I think it would be a good idea. It would expand diversity and interests within the community. The incorporation of the pet class would be a good bridging aspect for new mice breeders/owners to the mouse fancy. In result, the pet class will hopefully encourage and attract more hobbyists. A new establishment and exploration of skills and categories for the class, such as tricks, temperament, etc.

However, I could see conflict developing due to the different value systems of phenotype and pet breeders- culling, breeding methods viewed as humane and pet show mice not as appealing as phenotype show mice (prejudice). Example: The post above me shows a preference that adults breed a specific variation and show to the correct standard. Implies a presumption that the pet class will always be viewed as a secondary/children class because such specimens do not share equal quality in appearance. Breeders in the pet class may take offense to this, in result conflict.

But who am I to say, I do not even show.


----------



## SarahC (Oct 3, 2008)

Thanks for the replies.I've just started showing rats and note they have both.I'm running a mouse show in June and wondering whether to include one.I'm torn.


----------



## SilverWings (Jan 27, 2016)

I've never been to a show (yet) but personally speaking, if I were to go to a show with the intention of exhibiting stock but I was unsure of their quality, I would love to be able to enter a pet class or two instead.
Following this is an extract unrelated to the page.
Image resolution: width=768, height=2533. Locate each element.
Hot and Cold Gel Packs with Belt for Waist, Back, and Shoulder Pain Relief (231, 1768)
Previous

Firstly it would give me a feel for how the classes worked, it would build up my own confidence, and it would be a nice opportunity to get my mice seen, and to be able to have a chat with the judge and other breeders about their potential without the pressure of going against mice from prize winning lines.
I guess personally I would see the pet classes as more of a 'practice run' without any real expectation of taking any prizes, but instead gaining valuable experience.


----------



## SarahC (Oct 3, 2008)

thanks so much for that well thought out response.


----------



## Fantasia Mousery (Jul 16, 2011)

In Denmark we have a pet class at shows and it works extremely well. We have several pet owners in the club and children as well


----------



## SarahC (Oct 3, 2008)

thanks for that.Do you think the pet folk are encouraged to become full club members/show exhibitors?Or are they generally happy to remain on the pet side of things?


----------



## Fantasia Mousery (Jul 16, 2011)

SarahC said:


> thanks for that.Do you think the pet folk are encouraged to become full club members/show exhibitors?Or are they generally happy to remain on the pet side of things?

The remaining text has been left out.